À la redécouverte de Norbert Bangré dit « Américain » : Expert en cirage et cuir

Petit cireur du quartier à l’époque, aujourd’hui premier entrepreneur cireur reconnu officiellement au Burkina Faso et dans toute l’Afrique de l’ouest francophone, Norbert Bangré dit « Américain », est un expert dans le domaine du cuir. Il a réussi à sortir des sentiers battus en ayant à son actif une entreprise de cirage moderne et divers dénommée (ECIMOD). En effet, c’est une société qui excelle dans le domaine de l’entretien et du cirage du cuir. Epris de d’idée, il nous fait part, entre les lignes ci-après, de son éminant parcours et ses perspectives tout lui soutirant quelques conseils pour les personnes aspirant à ce métier en particulier et de la jeunesse en général.

L’inspiration qui côtoie l’aspiration, relate Norbert Bangré dit « l’Américain ». Ce pseudonyme selon lui dérive de sa compréhension la vision des États-Unis d’Amérique. A l’école dit-il « quand on a dit que Christophe Colombe a découvert l’Amérique en 1492 et en moins de 6 siècles ils ont impacté le monde. Cela m’a fait comprendre que c’est à travers le travail qu’ils y sont parvenus » ainsi, il indique que seul le travail peut changer la vie de l’homme. Issu d’une famille précaire et orpheline de père depuis ses 7 ans, Américain décide alors de travailler pour changer « ma vie » au lieu de se vouer à la facilité en mendiant. Dès lors, il a toujours eu pour maître mot « la persévérance ». Il décide donc de toucher qu’il trouve comme opportunité, ce qui lui a conduit à vendre des gâteaux pour payer sa scolarité, à être cireur de chaussures et vendeur d’eau. Niveau CEP, son surnom Américain se justifie aussi, par le fait de sa détermination dans l’atteinte de ses objectifs quel que soit le prix à payer.

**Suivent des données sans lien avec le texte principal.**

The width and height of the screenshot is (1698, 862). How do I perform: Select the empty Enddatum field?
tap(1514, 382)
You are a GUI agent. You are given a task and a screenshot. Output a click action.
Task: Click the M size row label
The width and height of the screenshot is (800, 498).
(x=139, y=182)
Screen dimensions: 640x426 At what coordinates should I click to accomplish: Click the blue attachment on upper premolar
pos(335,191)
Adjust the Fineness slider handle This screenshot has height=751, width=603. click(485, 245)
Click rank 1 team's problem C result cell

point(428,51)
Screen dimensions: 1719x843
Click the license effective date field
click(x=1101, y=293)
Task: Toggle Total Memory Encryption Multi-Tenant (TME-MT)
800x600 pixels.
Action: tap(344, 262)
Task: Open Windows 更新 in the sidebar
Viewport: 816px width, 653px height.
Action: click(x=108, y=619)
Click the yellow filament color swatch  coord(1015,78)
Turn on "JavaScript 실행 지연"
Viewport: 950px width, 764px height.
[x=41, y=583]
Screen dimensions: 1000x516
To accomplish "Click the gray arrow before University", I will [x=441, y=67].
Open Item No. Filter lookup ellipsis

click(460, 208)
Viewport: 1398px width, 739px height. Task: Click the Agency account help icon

À l’époque, le cirage était considéré comme un métier dérisoire, conséquences, les gens n’y accordaient pas d’importance. Dans les années 1996, c’était le métier de cirage était fait par des Ghanéens. Ils étaient appelés les « mastas ». Les gens ne donnaient pas d’importance à ce métier. C’est en 2007 que j’ai mis en place mon entreprise officiellement.

Portes chequiers

De zéro à héro

« Lorsque je me suis rendu compte que le secteur de cirage était vierge.  Et aussi la non disponibilité de structures qui disposent des produits d’entretien des salons en cuir que j’ai commencé à chercher des partenaires. J’ai suivi des formations en Europe dans ce cadre. L’entreprise de cirage moderne et divers ECIMOD Sarl est la toute première entreprise officiellement reconnue dans le domaine du cirage au Burkina Faso ». A relaté l’Américain dans un ton d’assurance et de fierté.

Ses principaux services sont entre autres l’entretien, la reparration des rayures, le tannage, le vernissage et le cirage de tous les produits en cuir.

Avec un carnet d’adresse bien fournie, Norbert Bangré dispose d’une vaste clientèle notamment les membres du gouvernement, les directeurs de banque, les sociétés d’État, des organisations internationales, les détenteurs de véhicules luxueux, et bien d’autres.

Comme exploit, l’Américain dit avoir entretenu des chaussures, des salons, des véhicules à la Présidence du Faso et de certains ambassadeurs. Également pour le compte du représentant du FMI à la maison comme au bureau.

Un métier qui nourrit amplement son homme

Parce que le métier de cirage est un métier noble, l’Américain fait savoir que ce métier lui a ouvert beaucoup de portes. Des chaussures des personnalités au meubles des grandes structures, il dit ne pas s’imaginé les approcher mais par ce métier. L’autre avantage est qu’il côtoie de hautes personnalités grâce à ce métier. En conclusion il affirme que « c’est un métier qui nourrit son homme. Il suffit d’aimer ce qu’on fait ».

Outres ces exploit, Norbert Bangré dit l’Américain, a formé en 2017 une multitude de femmes d’une organisation de la place dans le cirage.

Métier et jeunesse burkinabè

De l’avis de Norbet Bangré, il a souligné que 70% de la population au Burkina Faso est jeune. Et que si l’on parvient à trouver des solutions idoines pour les occuper, affirme-t-il, « ils seront prêts à toute tentation ». Dans sa vision, il espère que chaque individu puisse avoir quelque chose à faire.

À la jeunesse, il les invite à se départir de toute complexité et de ne pas trier les métiers et surtout ne pas se fixer de limite quant au niveau d’étude. Car, la jeunesse n’est plus à éduquer mais plutôt à être conscientiser.